This opinion shall not "constitute precedent or be binding upon any court ." Although it is posted on the
internet, this opinion is binding only on the parties in the case and its use in other cases is limited. R. 1:36-3.
SUPERIOR COURT OF NEW JERSEY
APPELLATE DIVISION
DOCKET NO. A-1336-20
STATE OF NEW JERSEY,
Plaintiff-Respondent,
v.
MIRAJ PATEL,
Defendant-Appellant.
_______________________
Submitted December 14, 2021 – Decided January 19, 2022
Before Judges Mayer and Natali.
On appeal from the Superior Court of New Jersey, Law
Division, Middlesex County, Municipal Appeal No. 44-
2013.
The Hernandez Law Firm, PC, attorneys for appellant
(Thomas Cannavo, of counsel and on the brief).
Yolanda Ciccone, Middlesex County Prosecutor,
attorney for respondent (Joie D. Piderit, Assistant
Prosecutor, on the brief).
PER CURIAM
In this appeal, we review for a fourth time defendant Miraj Patel's October
30, 2014 conviction, after a trial de novo, of driving while under the influence
of intoxicating liquor (DWI), N.J.S.A. 39:4–50. Having considered defendant's
arguments in light of the facts and applicable law, we affirm.
I.
Shortly before midnight on December 2, 2011, Woodbridge Police Officer
Joseph A. Angelo stopped defendant after observing him travel 44 m.p.h. in a
25-m.p.h. zone. Defendant fumbled with his credentials and smelled of
alcoholic beverages. After exiting his vehicle to perform field sobriety tests,
defendant swayed while standing in place. He raised his arms for balance during
the one-leg-stand test. While he performed the walk-and-turn test, he failed to
place the heel of one foot closely in front of the toes of the other, and he twice
deviated from a straight line. He admitted he consumed two beers and a shot.
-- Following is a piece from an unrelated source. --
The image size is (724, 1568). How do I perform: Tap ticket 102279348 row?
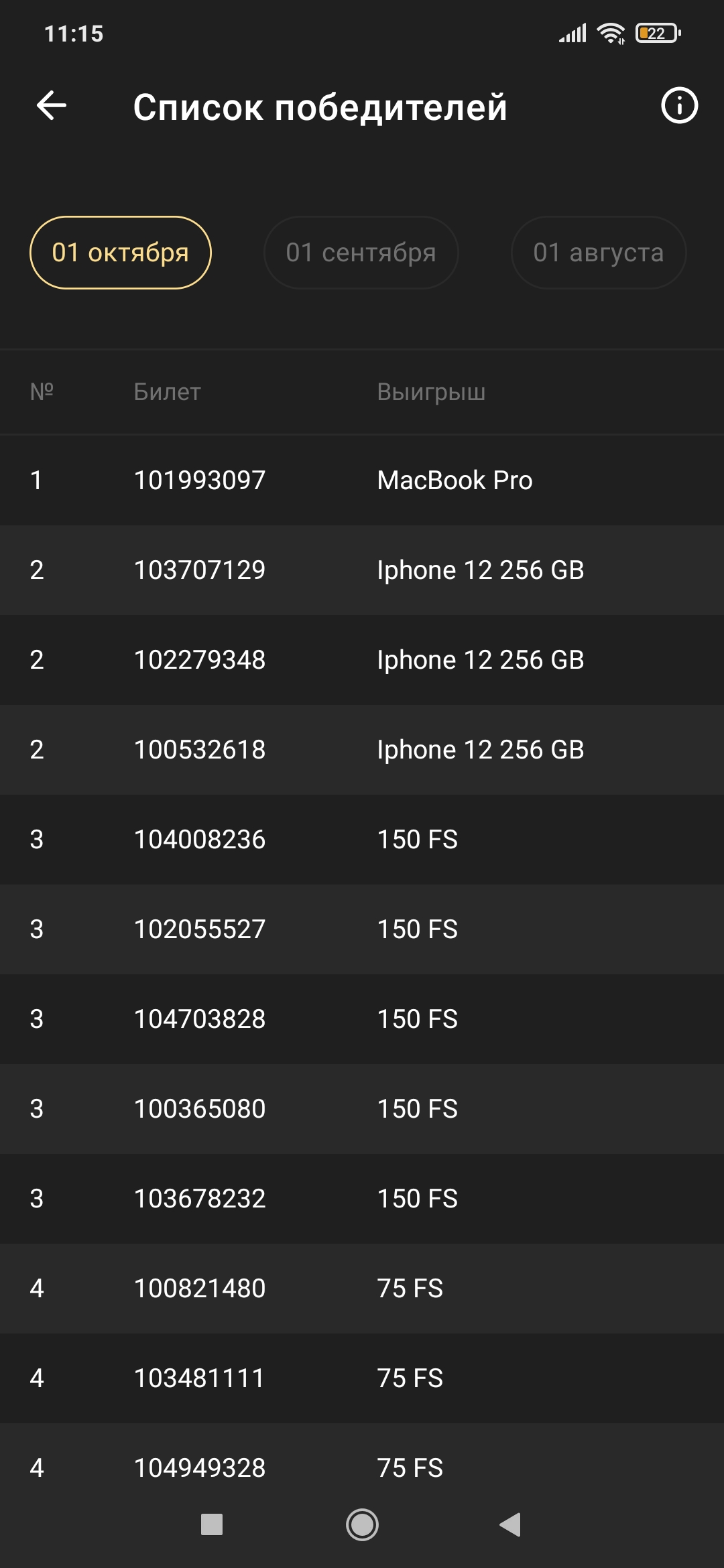(362, 660)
Angelo arrested defendant on suspicion of DWI and transported him to
the station to administer the Alcotest chemical breath test.1 Angelo testified that
he observed defendant for twenty minutes, according to his wristwatch, before
1
Defendant was also charged with speeding, N.J.S.A. 39:4–98; driving without
a license, N.J.S.A. 39:3–10; and reckless driving, N.J.S.A. 39:4–96. Defendant
was convicted of the first two and the State dismissed the third at the end of the
trial.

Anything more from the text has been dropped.